Posts Tagged ‘Reddit’


By Rebekah Graham and Courtney Ryan

Reddit… is it a website? A noun? A verb?

Maybe it is all of the above.

Reddit is an online community that began in 2005. Although considered a social news website, it serves a variety of purposes. At its core, Reddit is basically an online bulletin board. Registered Reddit users can post links, comment on the links others post, and vote links up or down depending on whether or not they like them. The more up-votes a link gets, the higher it appears on the list, and thus the more people are likely to see it. Reddit is a way of sharing useful internet resources and connecting with others; it’s a collection of people all seeking the same thing: help and inspiration from online “friends”. Reddit: it’s a place people meet and it’s a thing people do.

Reddit users can not only share links to websites or pictures, but can also simply ask a question if they want. In response, other Reddit users (Redditers) might flood the comments with nuggets of advice and suggestions. A plethora of subreddits exist to help separate topics into more manageable categories. People can go into these user-managed subreddits to find resources more relevant to what they are searching for. Each subreddit in itself is a little community – a place where people with common interests can come together and brainstorm. From veganism to pictures of birds, there seems to be a subreddit for just about anyone.
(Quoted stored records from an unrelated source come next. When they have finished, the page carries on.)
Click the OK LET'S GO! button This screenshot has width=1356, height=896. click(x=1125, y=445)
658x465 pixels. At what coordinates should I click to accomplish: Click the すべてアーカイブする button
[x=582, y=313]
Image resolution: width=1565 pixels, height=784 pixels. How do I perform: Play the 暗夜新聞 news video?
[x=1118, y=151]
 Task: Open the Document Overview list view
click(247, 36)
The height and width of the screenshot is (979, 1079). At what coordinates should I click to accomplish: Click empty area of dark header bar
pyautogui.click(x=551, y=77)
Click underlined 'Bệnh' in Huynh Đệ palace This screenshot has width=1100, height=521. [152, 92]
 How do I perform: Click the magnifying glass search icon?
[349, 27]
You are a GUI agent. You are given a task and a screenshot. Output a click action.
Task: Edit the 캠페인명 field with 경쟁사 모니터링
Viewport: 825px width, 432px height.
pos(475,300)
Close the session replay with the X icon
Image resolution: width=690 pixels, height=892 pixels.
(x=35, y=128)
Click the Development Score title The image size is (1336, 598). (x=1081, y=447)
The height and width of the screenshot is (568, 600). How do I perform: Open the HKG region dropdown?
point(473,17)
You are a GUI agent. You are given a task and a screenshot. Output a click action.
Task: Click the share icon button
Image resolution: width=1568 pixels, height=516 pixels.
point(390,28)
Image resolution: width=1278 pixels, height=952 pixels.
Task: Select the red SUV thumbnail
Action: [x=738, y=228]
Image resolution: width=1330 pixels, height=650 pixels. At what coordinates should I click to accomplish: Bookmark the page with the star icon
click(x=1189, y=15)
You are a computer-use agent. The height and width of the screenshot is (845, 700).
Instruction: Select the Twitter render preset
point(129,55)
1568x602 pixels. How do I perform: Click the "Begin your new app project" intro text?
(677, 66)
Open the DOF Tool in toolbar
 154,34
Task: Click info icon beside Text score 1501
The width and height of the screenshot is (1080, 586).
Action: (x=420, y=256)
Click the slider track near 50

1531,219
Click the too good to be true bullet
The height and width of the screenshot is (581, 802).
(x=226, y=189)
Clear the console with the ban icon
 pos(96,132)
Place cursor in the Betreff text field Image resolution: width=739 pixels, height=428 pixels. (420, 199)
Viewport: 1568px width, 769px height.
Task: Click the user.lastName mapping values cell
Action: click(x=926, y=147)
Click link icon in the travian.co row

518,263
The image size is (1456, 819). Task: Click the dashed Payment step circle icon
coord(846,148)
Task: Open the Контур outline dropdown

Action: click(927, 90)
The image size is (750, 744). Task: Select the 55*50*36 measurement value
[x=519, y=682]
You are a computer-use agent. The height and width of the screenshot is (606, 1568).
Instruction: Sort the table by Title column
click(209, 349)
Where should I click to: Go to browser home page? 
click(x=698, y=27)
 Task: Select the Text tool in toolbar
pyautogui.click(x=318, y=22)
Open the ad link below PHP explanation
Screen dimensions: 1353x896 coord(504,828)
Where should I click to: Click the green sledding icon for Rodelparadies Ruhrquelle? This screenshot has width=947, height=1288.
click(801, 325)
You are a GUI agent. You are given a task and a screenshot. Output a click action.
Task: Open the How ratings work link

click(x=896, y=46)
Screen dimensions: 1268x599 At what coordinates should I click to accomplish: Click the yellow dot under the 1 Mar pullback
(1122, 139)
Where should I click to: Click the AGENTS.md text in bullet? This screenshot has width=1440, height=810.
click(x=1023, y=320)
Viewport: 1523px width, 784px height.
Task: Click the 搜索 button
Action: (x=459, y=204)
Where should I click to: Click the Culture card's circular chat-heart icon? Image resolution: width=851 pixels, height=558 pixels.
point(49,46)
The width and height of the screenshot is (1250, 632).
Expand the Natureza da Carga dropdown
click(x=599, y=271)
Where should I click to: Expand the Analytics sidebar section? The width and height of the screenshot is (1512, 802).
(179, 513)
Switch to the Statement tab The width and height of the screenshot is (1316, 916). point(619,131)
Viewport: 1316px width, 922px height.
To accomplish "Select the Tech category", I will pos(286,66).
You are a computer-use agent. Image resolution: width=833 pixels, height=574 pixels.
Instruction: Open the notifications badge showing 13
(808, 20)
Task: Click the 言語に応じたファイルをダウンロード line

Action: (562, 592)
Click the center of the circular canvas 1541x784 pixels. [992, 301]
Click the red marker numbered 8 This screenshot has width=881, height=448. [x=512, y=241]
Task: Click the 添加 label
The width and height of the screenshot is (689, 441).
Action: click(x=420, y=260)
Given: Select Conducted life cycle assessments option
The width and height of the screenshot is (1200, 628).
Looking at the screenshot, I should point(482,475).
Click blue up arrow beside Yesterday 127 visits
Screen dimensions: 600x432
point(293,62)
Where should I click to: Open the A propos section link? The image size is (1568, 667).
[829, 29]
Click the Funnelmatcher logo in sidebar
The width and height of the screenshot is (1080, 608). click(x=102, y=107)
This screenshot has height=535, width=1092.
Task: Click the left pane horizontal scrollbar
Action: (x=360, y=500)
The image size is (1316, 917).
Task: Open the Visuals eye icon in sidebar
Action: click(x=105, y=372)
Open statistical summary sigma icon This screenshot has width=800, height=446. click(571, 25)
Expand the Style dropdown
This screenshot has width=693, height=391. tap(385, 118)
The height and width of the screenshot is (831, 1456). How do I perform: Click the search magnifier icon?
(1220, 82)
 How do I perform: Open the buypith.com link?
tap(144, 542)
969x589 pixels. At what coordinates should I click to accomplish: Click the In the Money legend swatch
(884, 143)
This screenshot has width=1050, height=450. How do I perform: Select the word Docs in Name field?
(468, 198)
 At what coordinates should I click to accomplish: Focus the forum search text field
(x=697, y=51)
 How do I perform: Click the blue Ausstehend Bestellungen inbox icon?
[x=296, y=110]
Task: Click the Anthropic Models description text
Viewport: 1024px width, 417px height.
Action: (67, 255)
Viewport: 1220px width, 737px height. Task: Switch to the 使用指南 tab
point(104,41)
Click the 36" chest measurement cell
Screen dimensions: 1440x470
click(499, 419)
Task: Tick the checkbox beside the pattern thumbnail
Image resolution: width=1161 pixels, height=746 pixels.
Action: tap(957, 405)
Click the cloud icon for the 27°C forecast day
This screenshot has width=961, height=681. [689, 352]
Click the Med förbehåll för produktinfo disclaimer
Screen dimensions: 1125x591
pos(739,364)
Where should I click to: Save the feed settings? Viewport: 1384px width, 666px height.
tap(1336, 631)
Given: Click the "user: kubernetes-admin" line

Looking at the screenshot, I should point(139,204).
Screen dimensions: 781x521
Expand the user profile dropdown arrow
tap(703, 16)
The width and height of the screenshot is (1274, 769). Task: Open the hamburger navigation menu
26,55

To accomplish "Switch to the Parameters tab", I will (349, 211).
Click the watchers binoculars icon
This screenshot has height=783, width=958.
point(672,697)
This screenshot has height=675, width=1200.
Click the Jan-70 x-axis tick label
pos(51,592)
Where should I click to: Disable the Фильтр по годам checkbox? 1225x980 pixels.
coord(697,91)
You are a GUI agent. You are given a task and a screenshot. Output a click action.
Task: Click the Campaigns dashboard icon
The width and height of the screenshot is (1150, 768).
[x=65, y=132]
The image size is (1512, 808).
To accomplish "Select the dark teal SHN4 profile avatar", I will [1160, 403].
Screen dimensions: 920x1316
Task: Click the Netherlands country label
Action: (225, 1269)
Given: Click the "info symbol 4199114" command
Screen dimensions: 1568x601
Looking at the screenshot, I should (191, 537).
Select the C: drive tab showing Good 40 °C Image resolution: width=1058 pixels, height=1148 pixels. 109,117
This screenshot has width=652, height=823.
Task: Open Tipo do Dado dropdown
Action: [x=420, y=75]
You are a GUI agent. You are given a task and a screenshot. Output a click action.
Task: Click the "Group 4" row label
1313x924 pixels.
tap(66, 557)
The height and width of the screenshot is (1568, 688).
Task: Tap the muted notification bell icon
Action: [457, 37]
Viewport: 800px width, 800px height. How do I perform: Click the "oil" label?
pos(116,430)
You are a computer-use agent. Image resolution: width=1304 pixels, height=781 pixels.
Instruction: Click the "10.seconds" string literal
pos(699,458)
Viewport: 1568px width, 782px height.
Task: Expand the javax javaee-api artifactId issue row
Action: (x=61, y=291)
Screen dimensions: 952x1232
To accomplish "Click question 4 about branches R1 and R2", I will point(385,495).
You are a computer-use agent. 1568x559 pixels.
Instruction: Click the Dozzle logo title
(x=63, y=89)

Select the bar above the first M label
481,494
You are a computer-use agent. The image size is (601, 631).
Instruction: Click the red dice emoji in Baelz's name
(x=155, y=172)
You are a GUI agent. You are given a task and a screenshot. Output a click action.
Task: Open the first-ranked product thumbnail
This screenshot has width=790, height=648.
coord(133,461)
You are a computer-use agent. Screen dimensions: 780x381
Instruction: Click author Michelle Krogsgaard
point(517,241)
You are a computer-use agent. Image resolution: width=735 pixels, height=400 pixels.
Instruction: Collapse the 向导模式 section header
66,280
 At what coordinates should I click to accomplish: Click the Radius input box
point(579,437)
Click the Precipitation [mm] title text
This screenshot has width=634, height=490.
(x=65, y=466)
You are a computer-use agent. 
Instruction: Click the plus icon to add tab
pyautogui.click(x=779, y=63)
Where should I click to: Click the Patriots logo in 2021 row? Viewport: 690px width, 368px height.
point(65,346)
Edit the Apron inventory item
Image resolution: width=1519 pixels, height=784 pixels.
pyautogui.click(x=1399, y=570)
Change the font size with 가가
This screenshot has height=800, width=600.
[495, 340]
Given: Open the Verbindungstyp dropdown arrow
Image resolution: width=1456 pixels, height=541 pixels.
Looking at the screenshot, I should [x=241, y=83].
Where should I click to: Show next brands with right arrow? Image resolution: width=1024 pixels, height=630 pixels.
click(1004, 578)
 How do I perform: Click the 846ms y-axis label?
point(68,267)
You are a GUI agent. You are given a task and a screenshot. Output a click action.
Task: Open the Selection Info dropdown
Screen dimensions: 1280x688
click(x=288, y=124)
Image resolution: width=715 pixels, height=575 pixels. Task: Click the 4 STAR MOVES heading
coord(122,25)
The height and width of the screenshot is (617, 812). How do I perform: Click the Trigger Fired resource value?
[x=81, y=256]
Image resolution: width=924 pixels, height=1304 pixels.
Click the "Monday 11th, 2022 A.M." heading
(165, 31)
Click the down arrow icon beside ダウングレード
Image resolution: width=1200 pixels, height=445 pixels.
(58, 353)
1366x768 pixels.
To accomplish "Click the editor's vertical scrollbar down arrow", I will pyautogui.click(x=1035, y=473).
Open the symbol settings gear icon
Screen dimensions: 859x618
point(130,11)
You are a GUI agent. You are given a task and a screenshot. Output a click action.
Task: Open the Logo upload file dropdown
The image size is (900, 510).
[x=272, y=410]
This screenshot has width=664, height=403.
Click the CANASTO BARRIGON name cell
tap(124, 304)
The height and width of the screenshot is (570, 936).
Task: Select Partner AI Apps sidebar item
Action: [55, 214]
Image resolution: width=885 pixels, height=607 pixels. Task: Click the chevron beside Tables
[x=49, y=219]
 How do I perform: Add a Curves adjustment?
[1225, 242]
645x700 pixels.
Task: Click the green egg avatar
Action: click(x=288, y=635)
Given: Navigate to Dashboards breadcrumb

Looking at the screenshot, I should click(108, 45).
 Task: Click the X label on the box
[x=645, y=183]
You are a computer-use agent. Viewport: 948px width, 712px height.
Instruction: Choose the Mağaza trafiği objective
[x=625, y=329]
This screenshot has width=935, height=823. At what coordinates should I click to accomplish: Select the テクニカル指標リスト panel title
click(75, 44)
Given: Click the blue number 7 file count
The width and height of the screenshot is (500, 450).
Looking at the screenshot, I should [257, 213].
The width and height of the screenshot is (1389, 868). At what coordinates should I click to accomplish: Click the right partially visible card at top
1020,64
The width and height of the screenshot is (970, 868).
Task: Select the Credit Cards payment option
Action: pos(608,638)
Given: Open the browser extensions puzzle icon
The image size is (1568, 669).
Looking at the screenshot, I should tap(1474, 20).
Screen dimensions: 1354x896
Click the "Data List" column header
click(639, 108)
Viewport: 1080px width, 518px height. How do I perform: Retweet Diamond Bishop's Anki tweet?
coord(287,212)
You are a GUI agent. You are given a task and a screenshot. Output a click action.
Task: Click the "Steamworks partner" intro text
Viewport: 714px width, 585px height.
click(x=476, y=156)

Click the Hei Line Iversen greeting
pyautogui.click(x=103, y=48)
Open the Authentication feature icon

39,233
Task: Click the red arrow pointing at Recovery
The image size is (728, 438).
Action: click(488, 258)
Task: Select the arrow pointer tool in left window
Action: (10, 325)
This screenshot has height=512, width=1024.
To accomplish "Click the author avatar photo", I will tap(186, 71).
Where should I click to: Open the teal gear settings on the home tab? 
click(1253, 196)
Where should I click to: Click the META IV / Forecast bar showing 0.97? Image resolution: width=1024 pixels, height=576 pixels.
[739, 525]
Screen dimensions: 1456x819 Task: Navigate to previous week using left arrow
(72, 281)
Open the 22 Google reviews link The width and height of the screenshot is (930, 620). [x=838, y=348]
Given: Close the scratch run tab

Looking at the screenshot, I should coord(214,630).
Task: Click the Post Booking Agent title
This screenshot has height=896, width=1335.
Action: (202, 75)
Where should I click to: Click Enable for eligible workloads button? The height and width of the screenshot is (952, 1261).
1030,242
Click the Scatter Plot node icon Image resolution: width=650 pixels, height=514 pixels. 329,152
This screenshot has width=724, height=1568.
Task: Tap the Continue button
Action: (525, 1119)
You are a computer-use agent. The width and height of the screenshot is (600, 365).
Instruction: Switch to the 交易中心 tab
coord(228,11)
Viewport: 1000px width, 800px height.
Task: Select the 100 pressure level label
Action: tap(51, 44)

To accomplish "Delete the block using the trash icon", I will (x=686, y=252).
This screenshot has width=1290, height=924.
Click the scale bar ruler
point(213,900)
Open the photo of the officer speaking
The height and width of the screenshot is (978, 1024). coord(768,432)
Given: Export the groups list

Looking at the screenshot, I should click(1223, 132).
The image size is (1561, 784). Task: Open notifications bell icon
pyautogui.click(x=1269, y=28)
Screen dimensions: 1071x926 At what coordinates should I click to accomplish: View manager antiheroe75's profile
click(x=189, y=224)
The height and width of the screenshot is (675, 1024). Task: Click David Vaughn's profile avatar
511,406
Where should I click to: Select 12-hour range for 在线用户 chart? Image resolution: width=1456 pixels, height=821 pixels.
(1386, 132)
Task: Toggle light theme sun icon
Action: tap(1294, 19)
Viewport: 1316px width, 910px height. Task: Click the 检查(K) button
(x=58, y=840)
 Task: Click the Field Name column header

But… is it really for anyone? A unique aspect of Reddit is the curious gender disparity that can be seen. This, among other topics, is explained a little in this youtube video from PBS:

As the video says, about 72% of Redditers are male – that is a surprisingly high number! Look at it in comparison to Pinterest, a female-dominated version of the same basic concept of Reddit. What accounts for the gender divide that exists between these two sites? Both the video above and an animated video made by College Humor (in two very different ways) address the fact that women are targeted, sexualized, objectified, and harassed by Redditers. This is apparently no uncommon issue. As such, perhaps Pinterest was created as an outlet for women who felt a need for a female-friendly Reddit equivalent. Both sites allow users to curate and share ideas and topics, but with two unique audiences in mind.

The PBS youtube video also addresses the story of Reddit becoming involved in the SOPA blackout of January 2012. This movement was not organized by Reddit itself, but rather by the population that uses Reddit. During this time, Redditers pulled together around the nation and collaborated without any direction from authority. This united effort to work together against a threat is a good example of the power of social media. Redditers spoke, and the site managers heard them. Actually, they not only heard them… they listened. Online discussion boards are not only a place to waste time and exchange funny memes, they are also a platform that can be used to organize, plan, and dream. In this case, Reddit provided an ideal, easily-accessible space for web enthusiasts to talk with each other about what would be the best action to take against a threat to their freedom. From this effort stemmed an multi-site online movement, including websites such as Google, Wikipedia, and Mozilla.  Obviously, a little bit of conversation can make a whole lot of change.

Reddit is more than just a website where people can swap links. This unique site is a way of communication, a common space for people to come together from around the world. Its a place where people can speak and have a chance to make a difference. Instead of being a one-man show, Reddit gives users the opportunity to have a say in what is important… Reddit gives users a voice.